> [WHAT YOU ARE ASKED TO DO]: Your task is to write out exactly the lines from the line containing "Instruction: Select the" through the end of the records, inclusive at both ends.

> [Source data]:
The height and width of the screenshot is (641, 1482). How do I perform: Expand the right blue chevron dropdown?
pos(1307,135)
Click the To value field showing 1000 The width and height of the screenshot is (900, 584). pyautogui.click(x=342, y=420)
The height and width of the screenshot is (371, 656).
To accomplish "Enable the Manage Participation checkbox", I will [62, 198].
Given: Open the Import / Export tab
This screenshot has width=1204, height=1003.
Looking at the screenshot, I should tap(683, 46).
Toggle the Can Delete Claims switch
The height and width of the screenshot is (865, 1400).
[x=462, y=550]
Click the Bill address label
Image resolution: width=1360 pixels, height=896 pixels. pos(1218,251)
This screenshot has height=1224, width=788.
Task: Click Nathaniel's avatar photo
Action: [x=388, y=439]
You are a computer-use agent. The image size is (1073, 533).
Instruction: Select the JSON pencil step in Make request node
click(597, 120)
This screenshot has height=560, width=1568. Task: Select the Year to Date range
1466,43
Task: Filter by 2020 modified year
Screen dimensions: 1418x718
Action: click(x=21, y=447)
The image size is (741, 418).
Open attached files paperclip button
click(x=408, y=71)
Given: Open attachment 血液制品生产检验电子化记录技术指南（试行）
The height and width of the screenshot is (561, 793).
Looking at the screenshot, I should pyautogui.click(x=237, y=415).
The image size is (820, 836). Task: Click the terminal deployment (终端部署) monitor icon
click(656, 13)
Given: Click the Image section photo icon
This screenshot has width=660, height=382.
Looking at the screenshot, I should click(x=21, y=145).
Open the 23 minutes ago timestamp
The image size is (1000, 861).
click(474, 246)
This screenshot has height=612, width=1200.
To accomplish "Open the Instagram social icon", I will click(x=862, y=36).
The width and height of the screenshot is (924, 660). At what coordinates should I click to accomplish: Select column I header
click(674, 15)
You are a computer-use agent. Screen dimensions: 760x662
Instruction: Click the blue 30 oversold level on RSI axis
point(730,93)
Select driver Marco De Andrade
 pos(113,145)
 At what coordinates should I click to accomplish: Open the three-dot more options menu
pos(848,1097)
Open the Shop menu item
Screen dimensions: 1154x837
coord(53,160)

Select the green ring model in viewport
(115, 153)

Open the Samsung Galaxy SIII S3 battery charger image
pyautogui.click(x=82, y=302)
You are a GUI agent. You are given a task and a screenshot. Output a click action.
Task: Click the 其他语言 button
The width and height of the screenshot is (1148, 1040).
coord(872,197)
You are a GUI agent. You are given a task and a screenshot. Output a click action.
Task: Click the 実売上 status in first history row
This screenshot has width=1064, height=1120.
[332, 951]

> [TASK RESPONSE]:
Instruction: Select the JSON pencil step in Make request node
click(597, 120)
This screenshot has height=560, width=1568. Task: Select the Year to Date range
1466,43
Task: Filter by 2020 modified year
Screen dimensions: 1418x718
Action: click(x=21, y=447)
The image size is (741, 418).
Open attached files paperclip button
click(x=408, y=71)
Given: Open attachment 血液制品生产检验电子化记录技术指南（试行）
The height and width of the screenshot is (561, 793).
Looking at the screenshot, I should pyautogui.click(x=237, y=415).
The image size is (820, 836). Task: Click the terminal deployment (终端部署) monitor icon
click(656, 13)
Given: Click the Image section photo icon
This screenshot has width=660, height=382.
Looking at the screenshot, I should click(x=21, y=145).
Open the 23 minutes ago timestamp
The image size is (1000, 861).
click(474, 246)
This screenshot has height=612, width=1200.
To accomplish "Open the Instagram social icon", I will click(x=862, y=36).
The width and height of the screenshot is (924, 660). At what coordinates should I click to accomplish: Select column I header
click(674, 15)
You are a computer-use agent. Screen dimensions: 760x662
Instruction: Click the blue 30 oversold level on RSI axis
point(730,93)
Select driver Marco De Andrade
 pos(113,145)
 At what coordinates should I click to accomplish: Open the three-dot more options menu
pos(848,1097)
Open the Shop menu item
Screen dimensions: 1154x837
coord(53,160)

Select the green ring model in viewport
(115, 153)

Open the Samsung Galaxy SIII S3 battery charger image
pyautogui.click(x=82, y=302)
You are a GUI agent. You are given a task and a screenshot. Output a click action.
Task: Click the 其他语言 button
The width and height of the screenshot is (1148, 1040).
coord(872,197)
You are a GUI agent. You are given a task and a screenshot. Output a click action.
Task: Click the 実売上 status in first history row
This screenshot has width=1064, height=1120.
[332, 951]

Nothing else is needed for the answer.